• STORED DATA:
-- start --

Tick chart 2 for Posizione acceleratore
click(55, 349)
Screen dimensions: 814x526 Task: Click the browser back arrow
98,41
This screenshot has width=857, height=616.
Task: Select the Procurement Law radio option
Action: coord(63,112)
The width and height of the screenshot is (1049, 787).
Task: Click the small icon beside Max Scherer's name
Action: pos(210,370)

-- end --

• WHAT TO DO:
Count the lines in the items above that contain the string "Task", and give only that number.

• REPLY TO THE EXERCISE:
3